--- START INPUT DATA ---

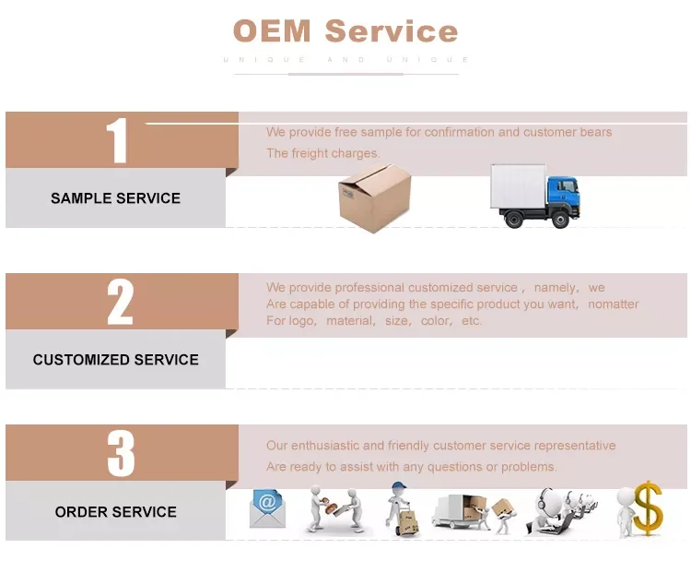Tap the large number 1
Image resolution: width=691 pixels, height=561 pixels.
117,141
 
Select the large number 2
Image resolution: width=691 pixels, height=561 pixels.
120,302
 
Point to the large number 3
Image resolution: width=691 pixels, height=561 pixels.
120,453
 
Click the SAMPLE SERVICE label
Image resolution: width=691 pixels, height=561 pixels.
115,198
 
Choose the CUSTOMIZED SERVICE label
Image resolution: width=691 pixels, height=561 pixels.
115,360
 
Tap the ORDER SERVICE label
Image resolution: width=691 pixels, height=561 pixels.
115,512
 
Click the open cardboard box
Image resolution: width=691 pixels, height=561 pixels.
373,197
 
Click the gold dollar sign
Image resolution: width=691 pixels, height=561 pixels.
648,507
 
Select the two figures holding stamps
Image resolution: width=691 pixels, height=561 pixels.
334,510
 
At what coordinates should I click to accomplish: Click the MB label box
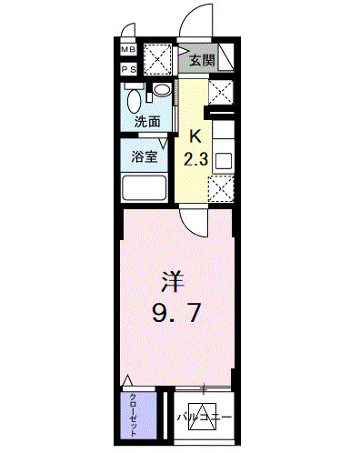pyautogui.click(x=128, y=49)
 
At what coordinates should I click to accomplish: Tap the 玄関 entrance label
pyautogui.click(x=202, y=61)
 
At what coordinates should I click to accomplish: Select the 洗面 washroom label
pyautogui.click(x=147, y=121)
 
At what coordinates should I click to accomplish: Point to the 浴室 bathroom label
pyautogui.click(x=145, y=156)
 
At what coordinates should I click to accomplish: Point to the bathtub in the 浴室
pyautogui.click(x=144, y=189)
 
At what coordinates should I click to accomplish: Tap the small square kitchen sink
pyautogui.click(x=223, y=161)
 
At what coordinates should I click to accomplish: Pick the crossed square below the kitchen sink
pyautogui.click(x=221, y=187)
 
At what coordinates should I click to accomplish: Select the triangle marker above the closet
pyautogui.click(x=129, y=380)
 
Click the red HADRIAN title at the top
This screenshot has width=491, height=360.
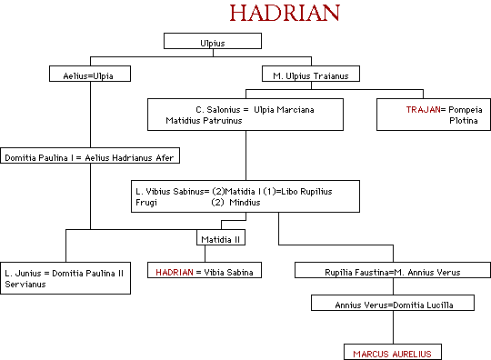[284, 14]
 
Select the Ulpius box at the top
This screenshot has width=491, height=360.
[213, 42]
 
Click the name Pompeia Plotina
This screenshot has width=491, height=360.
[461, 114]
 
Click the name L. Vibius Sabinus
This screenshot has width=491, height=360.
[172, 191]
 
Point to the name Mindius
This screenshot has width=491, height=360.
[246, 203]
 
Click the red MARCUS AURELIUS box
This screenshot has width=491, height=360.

--- END INPUT DATA ---
--- START INPUT DATA ---

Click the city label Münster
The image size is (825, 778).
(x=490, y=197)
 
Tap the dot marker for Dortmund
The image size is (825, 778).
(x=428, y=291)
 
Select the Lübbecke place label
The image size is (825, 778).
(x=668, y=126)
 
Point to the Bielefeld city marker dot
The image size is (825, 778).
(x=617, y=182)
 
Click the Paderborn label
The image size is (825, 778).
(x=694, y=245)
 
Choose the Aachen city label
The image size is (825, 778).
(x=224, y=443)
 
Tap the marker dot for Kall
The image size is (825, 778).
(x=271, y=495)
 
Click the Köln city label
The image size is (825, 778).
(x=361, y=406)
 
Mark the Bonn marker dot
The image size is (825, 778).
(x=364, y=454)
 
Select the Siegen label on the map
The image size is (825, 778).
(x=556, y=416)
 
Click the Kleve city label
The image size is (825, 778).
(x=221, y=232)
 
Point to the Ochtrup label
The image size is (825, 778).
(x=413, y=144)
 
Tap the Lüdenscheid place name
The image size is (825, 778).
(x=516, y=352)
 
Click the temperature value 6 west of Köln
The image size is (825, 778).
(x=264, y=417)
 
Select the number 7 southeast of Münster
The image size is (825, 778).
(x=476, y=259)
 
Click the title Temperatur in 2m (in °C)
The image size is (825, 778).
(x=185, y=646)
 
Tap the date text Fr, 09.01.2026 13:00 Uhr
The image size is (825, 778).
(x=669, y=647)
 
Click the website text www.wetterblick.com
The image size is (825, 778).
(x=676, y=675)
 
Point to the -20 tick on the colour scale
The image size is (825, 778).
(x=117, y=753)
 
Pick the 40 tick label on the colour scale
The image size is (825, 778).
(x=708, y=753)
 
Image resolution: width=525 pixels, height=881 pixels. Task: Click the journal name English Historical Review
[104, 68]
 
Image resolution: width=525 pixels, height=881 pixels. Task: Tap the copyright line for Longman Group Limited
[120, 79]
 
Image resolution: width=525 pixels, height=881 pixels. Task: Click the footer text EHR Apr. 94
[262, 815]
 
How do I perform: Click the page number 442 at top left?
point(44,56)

--- END INPUT DATA ---

● INSTRUCTIONS TO FOLLOW
Copy the records again, starting with the line containing "Tap the Lüdenscheid place name" and going on through the line containing "(x=117, y=753)", both included. Leave the requests and all other text unchanged, but multiply each x and y coordinate in the answers by 1.95 and round it to a whole number, with halves rounded up.

● TASK RESULT
Tap the Lüdenscheid place name
The image size is (825, 778).
(x=1006, y=686)
 
Click the temperature value 6 west of Köln
The image size is (825, 778).
(x=515, y=813)
 
Select the number 7 southeast of Münster
The image size is (825, 778).
(x=928, y=505)
 
Click the title Temperatur in 2m (in °C)
The image size is (825, 778).
(x=361, y=1260)
 
Tap the date text Fr, 09.01.2026 13:00 Uhr
The image size is (825, 778).
(x=1305, y=1262)
 
Click the website text www.wetterblick.com
The image size is (825, 778).
(x=1318, y=1316)
 
Point to the -20 tick on the colour scale
The image size is (825, 778).
(x=228, y=1468)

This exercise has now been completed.